Last updated 21 January 2009 by emery@ucar.edu

The statistics extend from 1985 through 31 December 2008.

CEDAR Database use statistics are given in terms of yearly use and cumulative use. The number of requests (defined as no more than 1 request per user per day per instrument) and number of users (excluding DB personnel).

The statistics for 2002-2003 show an increase in the number of users, especially for indices (IND), empirical models (EMP), red-line FPIs (FPI), optical instruments below 150 km (OHP), lidars and MLT radars. There are also double the number of new users and a jump in the number of instruments used. This follows from the fact that the TIMED satellite, operational in January 2002, emphasizes the middle atmosphere. By the end of 2002, the CEDAR DB TIMED data sets for 2002 data were in FPI, ISR, LID, MLT and OHP. For IS Radars (ISRs), there are a few more users, most notably for Jicamarca data at the magnetic equator. About two thirds of the instrument requests are for IS Radars, but about half of the instrument users ask for other instruments.

The server was changed in late June of 2004, and statistics are missing between 26 June and 15 Sep for all instruments, and up to 5 Oct for empirical models. Therefore, the yearly plots for 2004 show a decrease in all statistics compared to the years around it.

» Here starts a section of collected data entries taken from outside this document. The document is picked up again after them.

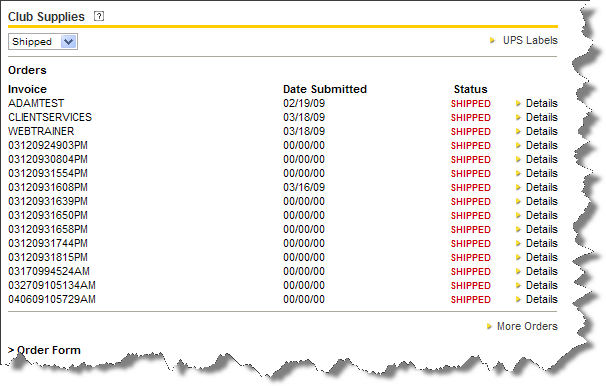View Details of order 03120931658PM
Image resolution: width=606 pixels, height=386 pixels.
pos(541,229)
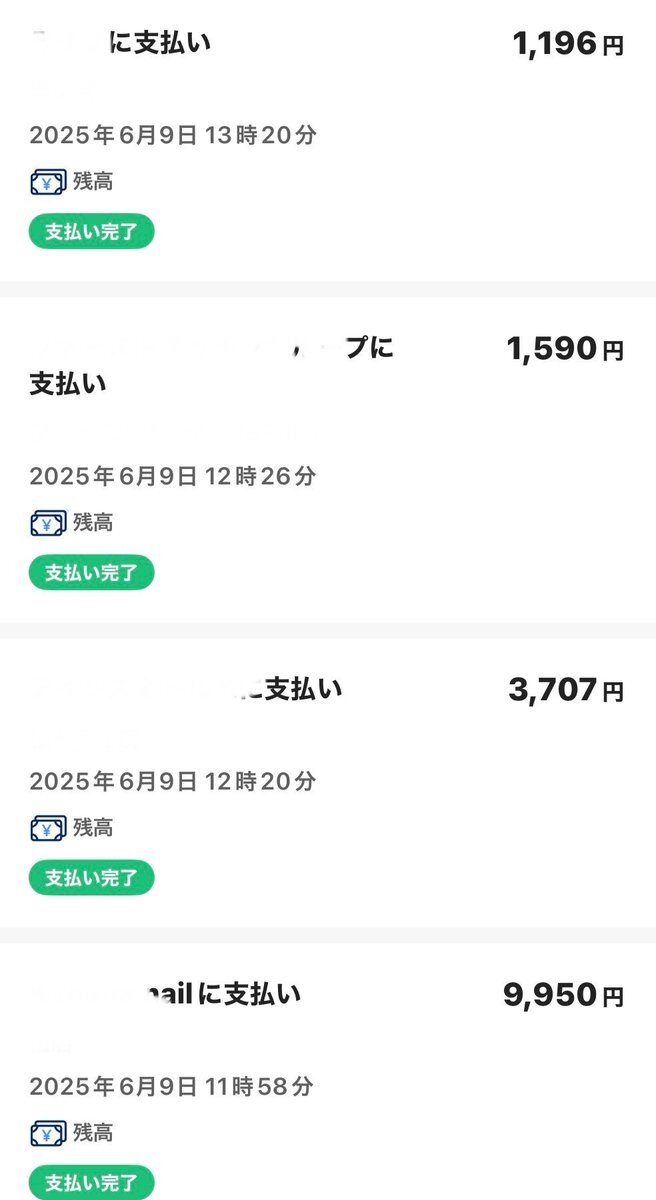Viewport: 656px width, 1200px height.
Task: Tap the balance icon under the 12時20分 payment
Action: (47, 827)
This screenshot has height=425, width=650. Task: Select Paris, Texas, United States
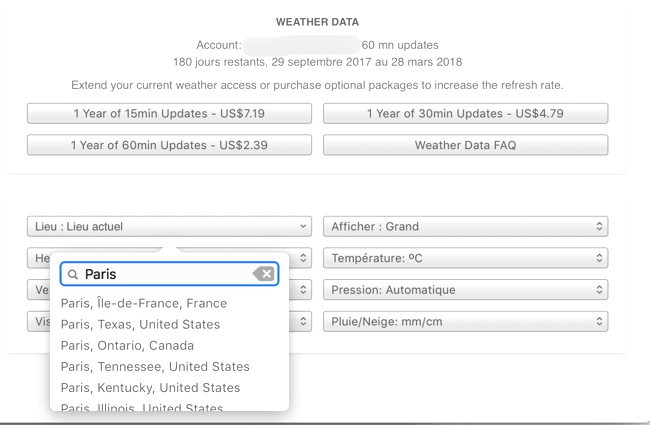tap(140, 324)
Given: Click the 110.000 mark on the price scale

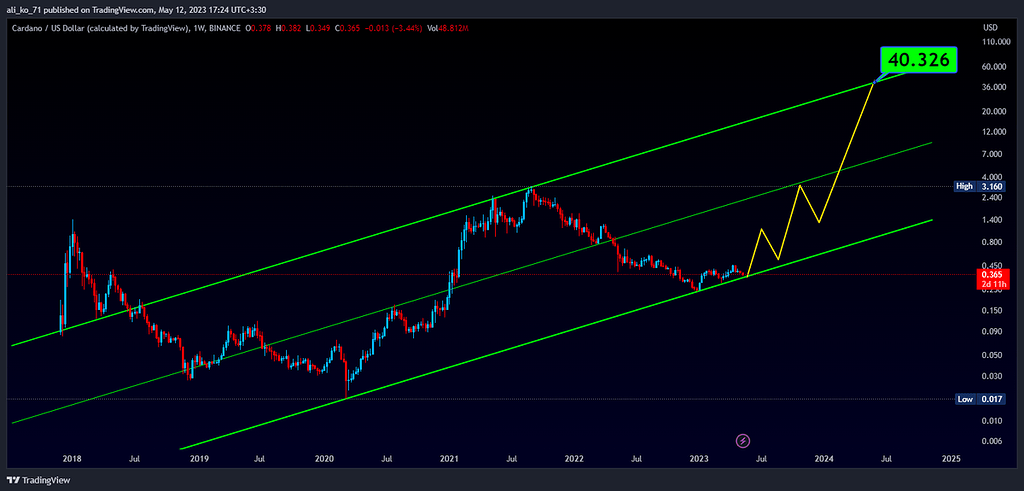Looking at the screenshot, I should click(x=991, y=43).
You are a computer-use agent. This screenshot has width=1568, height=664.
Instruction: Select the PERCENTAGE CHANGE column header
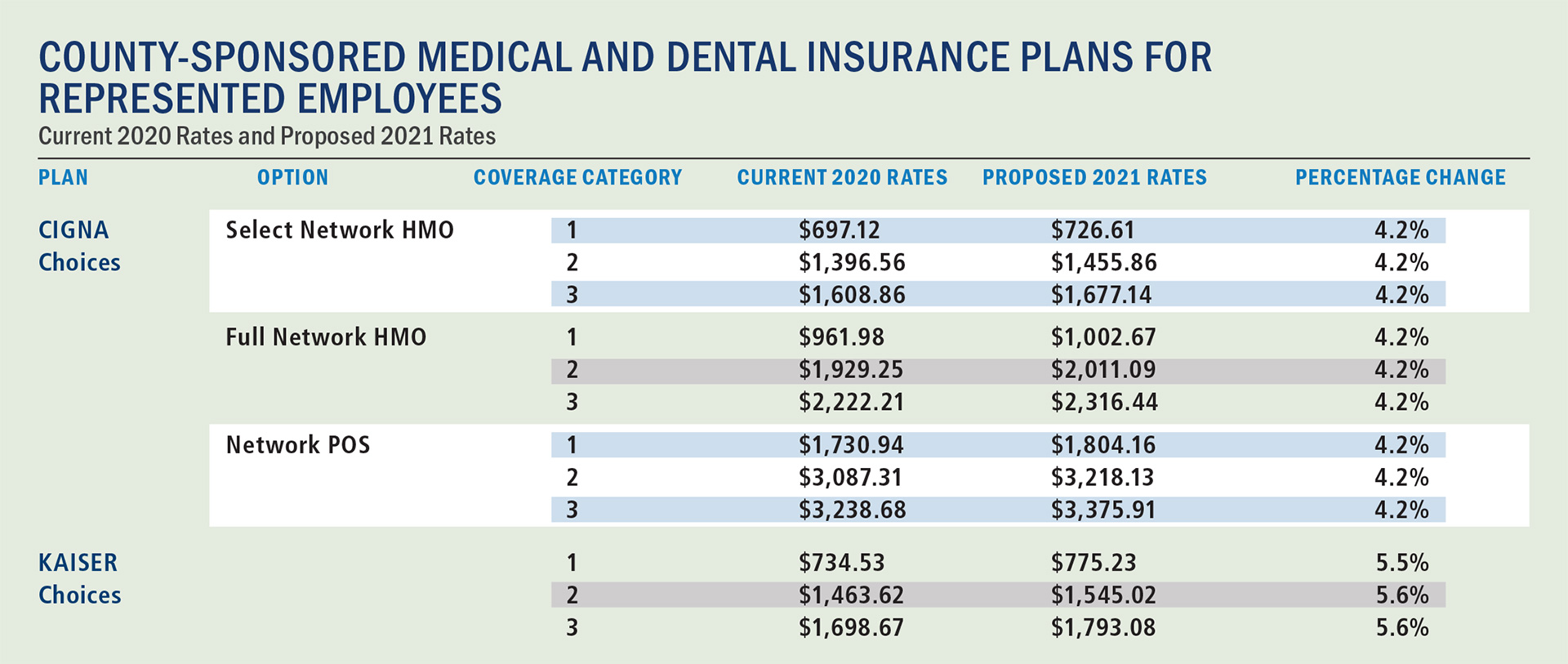[1400, 177]
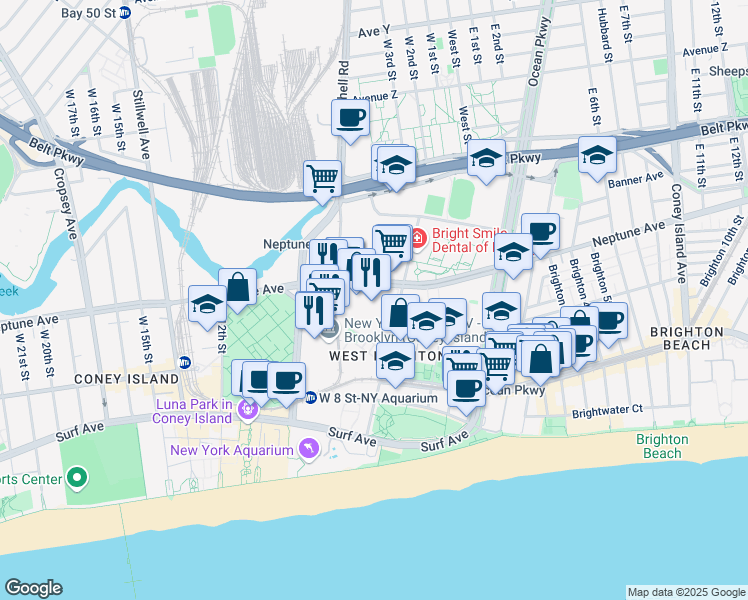Click the school marker on Ocean Pkwy at Neptune
This screenshot has height=600, width=748.
pos(513,255)
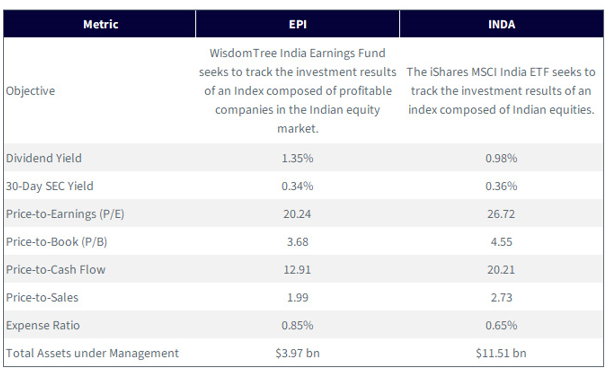611x373 pixels.
Task: Select the Objective row label
Action: [x=30, y=91]
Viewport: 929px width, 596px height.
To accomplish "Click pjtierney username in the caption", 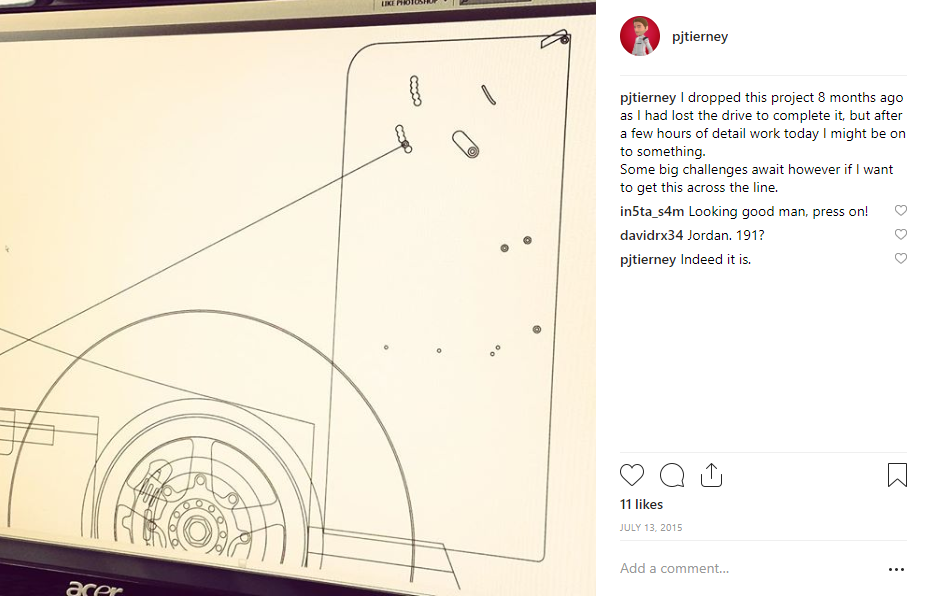I will pos(648,98).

2006 saw the most users (89), the most new users (46), the most foreign users (36), and the most empirical model users (26) to date. The IS radars still drew the largest number of users (29), but that number is decreased from a high of 37 ISR users in 2005. Non-ISR instruments had 23 users, with strong interests in optical instruments < 150 km (11 users), in MLT wind radars (9 users), and in FPI instruments in the F region (7 users). Geophysical indices were taken by 20 users. The most popular data sets in 2006 were: Jicamarca ISR with 13 users, the apex and E-field models with 11 users each, the Weimer and MSIS models with 10 users each, the hemispheric power and auroral boundary indices with 9 users each, and the Arecibo ISR with 8 users. 87 new webnames were added, but only about half the people used them to get data or models from the CEDAR DB in 2006.

By 2008, the trend for more foreign users continued. The ISR requests tapered off, especially for Arecibo users since no Arecibo data has been added since 2002. An effort to archive the madrigal data and to link to the madrigal databases should remedy this so that all the recent ISR data for Arecibo, Millstone Hill, EISCAT and EISCAT/Svalbard radars will be included in the CEDAR Database.